===== EXTRAIT DE PAGE =====

Chomsky et Cie : salutaire cours d’autodéfense intellectuelle

Posté par MpM, le 24 novembre 2008, dans Actualité, société, Critiques, Films, Personnalités, célébrités, stars.

Chomsky et cieL’histoire : En mai 2007, Daniel Mermet réalise une série d’entretiens avec Noam Chomsky pour son émission de radio engagée et militante, Là-bas si j’y suis, diffusée sur France Inter. Olivier Azam est derrière la caméra et Giv Anquetil à la traduction simultanée. Suite à une souscription lancée auprès des auditeurs et fidèles de l’émission, un film voit le jour. C’est la coopérative audiovisuelle et cinématographique Les mutins de Pangée qui l’a entièrement autoproduit. On y retrouve à la fois des extraits de la rencontre avec Noam Chomsky, des témoignages de chercheurs ou de journalistes en adéquation avec sa ligne de pensée, et également des images d’archives.

Ce que l’on en pense : "Douter de tout ou tout croire sont deux solutions également commodes qui, l’une comme l’autre, nous dispensent de réfléchir." Voilà une citation (signée Henri Poincaré, philosophe français) qui devrait guider le spectateur de Chomsky et cie tout au long du film. En effet, cette plongée dans la pensée du théoricien du langage et analyste politique ne se présente pas tant comme un point de vue objectif sur ses théories que comme une explication de texte destinée à les exposer. Aussi vaut-il mieux ne jamais se départir de tout esprit critique… après tout, n’est-ce pas le premier enseignement du philosophe lui-même ?!

Chomsky en appelle en effet au bon sens et à l’intelligence pour contrer les dérives de ce qu’il nomme "la fabrique de l’opinion" et "la fabrique du consentement". Sa thèse, qui n’est ni celle d’un complot international, ni celle d’un groupuscule surpuissant tirant les ficelles en coulisse, incrimine les comportements d’auto-censure de la presse (qui passe sous silence certaines informations par peur de déplaire ou d’être privée d’informations) ainsi que la façon dont l’utilisation d’un langage connoté ("frappes chirurgicales", "armes de destruction massive", "dommages collatéraux"…) peut amener l’opinion publique à pencher dans un sens plutôt que dans l’autre.

===== DONNÉES FOURNIES =====

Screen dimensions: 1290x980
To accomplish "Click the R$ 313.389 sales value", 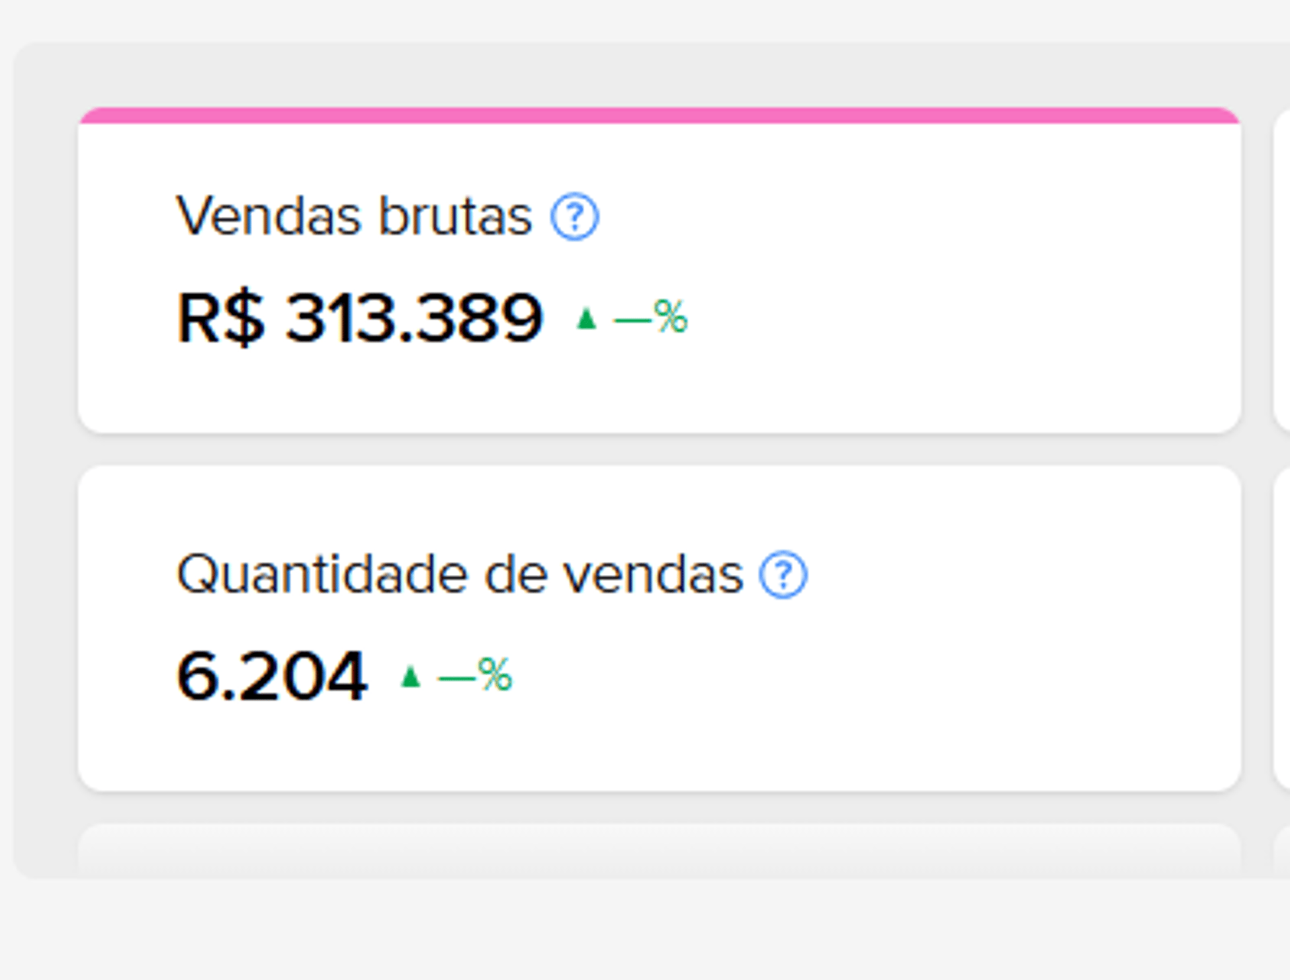I will click(359, 318).
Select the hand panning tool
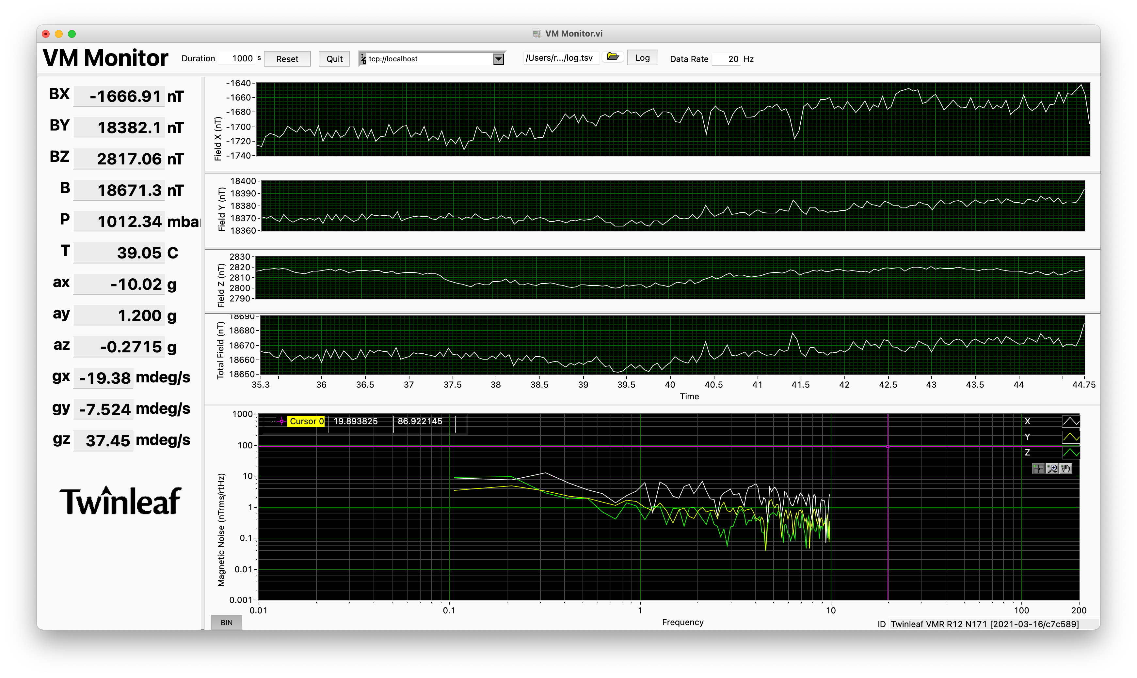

=====

• _À FAIRE_
• A. D'après l'extrait de page, sur quelle station de radio l'émission Là-bas si j'y suis était-elle diffusée ?
• B. Citez l'extrait de page depuis les mots "Chomsky en appelle" jusqu'aux mots "que dans l’autre.".
Le matériel fourni n'a aucun lien avec l'extrait de page.

• _RÉPONSES DANS L'ORDRE_
• A. Sur France Inter.

• B.
Chomsky en appelle en effet au bon sens et à l’intelligence pour contrer les dérives de ce qu’il nomme "la fabrique de l’opinion" et "la fabrique du consentement". Sa thèse, qui n’est ni celle d’un complot international, ni celle d’un groupuscule surpuissant tirant les ficelles en coulisse, incrimine les comportements d’auto-censure de la presse (qui passe sous silence certaines informations par peur de déplaire ou d’être privée d’informations) ainsi que la façon dont l’utilisation d’un langage connoté ("frappes chirurgicales", "armes de destruction massive", "dommages collatéraux"…) peut amener l’opinion publique à pencher dans un sens plutôt que dans l’autre.